#### Instructions for the task
Recast the records from the line with "Task: Select the Others row label" up to and including the line with "I will coord(1122,18)." as a numbered list, omitting blank lines.

#### Information shown
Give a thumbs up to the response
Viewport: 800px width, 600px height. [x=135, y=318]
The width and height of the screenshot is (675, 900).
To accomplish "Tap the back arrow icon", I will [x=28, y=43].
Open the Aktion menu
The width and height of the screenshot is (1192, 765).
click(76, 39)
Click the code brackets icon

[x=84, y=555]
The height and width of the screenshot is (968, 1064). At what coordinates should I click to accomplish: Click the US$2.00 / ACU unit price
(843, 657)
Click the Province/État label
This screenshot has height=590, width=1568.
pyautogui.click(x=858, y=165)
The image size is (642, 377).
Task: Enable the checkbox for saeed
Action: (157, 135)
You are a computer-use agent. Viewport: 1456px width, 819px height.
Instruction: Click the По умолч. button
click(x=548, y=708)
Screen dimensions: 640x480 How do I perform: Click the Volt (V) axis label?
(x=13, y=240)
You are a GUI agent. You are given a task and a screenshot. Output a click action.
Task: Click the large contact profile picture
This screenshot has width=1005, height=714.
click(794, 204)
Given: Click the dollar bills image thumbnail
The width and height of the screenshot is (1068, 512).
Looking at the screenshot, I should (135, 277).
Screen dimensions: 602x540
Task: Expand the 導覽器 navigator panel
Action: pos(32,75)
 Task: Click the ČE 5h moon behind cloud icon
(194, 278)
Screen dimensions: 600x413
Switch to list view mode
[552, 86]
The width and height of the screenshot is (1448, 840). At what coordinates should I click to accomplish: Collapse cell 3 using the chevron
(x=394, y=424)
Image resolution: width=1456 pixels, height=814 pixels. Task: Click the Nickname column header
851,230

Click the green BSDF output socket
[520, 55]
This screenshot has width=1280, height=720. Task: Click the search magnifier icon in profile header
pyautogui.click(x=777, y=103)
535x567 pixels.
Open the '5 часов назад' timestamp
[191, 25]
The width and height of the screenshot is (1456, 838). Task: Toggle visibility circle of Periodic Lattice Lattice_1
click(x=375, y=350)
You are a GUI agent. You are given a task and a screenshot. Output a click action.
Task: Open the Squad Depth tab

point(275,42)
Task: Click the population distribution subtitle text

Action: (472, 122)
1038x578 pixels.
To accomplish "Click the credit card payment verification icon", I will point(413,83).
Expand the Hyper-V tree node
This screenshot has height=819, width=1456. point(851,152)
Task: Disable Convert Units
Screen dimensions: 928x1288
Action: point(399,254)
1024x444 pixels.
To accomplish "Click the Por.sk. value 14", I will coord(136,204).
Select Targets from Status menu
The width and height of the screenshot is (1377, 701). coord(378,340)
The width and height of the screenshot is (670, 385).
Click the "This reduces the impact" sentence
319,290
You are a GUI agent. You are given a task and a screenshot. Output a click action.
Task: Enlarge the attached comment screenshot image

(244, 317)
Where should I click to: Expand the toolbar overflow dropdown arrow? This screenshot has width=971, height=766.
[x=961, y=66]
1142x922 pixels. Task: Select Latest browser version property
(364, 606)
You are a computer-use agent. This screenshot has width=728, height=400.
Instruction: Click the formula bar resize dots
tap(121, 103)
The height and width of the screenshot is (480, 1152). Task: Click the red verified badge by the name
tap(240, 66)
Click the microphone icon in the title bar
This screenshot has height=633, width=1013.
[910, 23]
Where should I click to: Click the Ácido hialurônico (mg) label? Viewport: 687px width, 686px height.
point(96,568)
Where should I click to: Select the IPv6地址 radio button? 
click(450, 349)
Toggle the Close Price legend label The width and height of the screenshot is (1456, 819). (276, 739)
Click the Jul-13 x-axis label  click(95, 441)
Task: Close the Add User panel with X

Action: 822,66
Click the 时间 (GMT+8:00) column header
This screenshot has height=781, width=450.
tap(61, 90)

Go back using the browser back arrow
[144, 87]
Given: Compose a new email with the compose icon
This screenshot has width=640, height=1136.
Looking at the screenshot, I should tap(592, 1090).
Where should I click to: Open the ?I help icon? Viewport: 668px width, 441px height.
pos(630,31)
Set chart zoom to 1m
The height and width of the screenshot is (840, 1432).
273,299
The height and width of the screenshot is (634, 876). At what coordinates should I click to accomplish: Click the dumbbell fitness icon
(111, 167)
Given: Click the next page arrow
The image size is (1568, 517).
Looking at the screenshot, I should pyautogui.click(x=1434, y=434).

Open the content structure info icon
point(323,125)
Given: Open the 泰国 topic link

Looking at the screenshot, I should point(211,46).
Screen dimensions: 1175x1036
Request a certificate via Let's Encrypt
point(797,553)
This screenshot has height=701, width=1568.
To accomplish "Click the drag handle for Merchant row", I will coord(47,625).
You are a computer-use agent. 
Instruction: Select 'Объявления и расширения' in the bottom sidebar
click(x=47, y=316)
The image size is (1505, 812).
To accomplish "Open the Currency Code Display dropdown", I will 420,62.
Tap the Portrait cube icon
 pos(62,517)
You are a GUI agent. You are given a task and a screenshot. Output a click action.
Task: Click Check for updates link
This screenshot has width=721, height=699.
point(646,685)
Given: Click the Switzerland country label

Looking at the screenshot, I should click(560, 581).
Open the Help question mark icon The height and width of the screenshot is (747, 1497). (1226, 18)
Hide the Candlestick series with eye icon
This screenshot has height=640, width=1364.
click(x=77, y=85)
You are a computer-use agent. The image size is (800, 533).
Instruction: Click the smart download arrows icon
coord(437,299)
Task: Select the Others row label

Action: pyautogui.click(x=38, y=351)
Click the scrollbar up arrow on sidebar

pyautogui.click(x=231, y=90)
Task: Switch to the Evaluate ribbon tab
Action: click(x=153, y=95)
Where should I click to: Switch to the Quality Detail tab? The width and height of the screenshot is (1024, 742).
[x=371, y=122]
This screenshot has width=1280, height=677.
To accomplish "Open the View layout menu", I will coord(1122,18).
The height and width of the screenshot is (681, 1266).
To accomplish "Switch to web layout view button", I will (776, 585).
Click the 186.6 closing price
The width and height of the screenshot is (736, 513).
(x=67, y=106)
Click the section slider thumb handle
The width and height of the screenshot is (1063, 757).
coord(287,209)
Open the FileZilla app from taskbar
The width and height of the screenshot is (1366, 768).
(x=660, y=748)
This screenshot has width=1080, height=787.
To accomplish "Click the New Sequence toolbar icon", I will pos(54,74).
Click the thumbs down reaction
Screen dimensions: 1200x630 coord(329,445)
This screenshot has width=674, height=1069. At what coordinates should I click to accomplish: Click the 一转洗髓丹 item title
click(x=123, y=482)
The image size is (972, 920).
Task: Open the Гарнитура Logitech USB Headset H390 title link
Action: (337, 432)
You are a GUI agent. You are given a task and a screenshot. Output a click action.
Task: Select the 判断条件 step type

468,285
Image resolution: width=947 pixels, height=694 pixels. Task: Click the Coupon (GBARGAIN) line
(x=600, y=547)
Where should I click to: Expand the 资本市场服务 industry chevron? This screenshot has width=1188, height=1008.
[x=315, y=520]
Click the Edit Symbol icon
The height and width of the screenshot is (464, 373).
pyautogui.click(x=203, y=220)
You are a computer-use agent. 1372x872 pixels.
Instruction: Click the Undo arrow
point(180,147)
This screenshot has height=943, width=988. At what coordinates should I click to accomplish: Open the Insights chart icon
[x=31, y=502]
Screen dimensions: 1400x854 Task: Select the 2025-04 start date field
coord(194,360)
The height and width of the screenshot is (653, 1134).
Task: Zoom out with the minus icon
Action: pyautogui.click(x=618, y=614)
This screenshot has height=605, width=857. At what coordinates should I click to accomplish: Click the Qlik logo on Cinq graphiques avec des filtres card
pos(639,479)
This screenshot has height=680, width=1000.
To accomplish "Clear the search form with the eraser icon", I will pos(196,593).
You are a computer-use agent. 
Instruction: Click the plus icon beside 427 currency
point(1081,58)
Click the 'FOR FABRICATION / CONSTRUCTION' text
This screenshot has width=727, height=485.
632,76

#### Reply to the exercise
1. Task: Select the Others row label
2. Action: pyautogui.click(x=38, y=351)
3. Click the scrollbar up arrow on sidebar
4. pyautogui.click(x=231, y=90)
5. Task: Switch to the Evaluate ribbon tab
6. Action: click(x=153, y=95)
7. Where should I click to: Switch to the Quality Detail tab? The width and height of the screenshot is (1024, 742).
8. [x=371, y=122]
9. This screenshot has width=1280, height=677.
10. To accomplish "Open the View layout menu", I will coord(1122,18).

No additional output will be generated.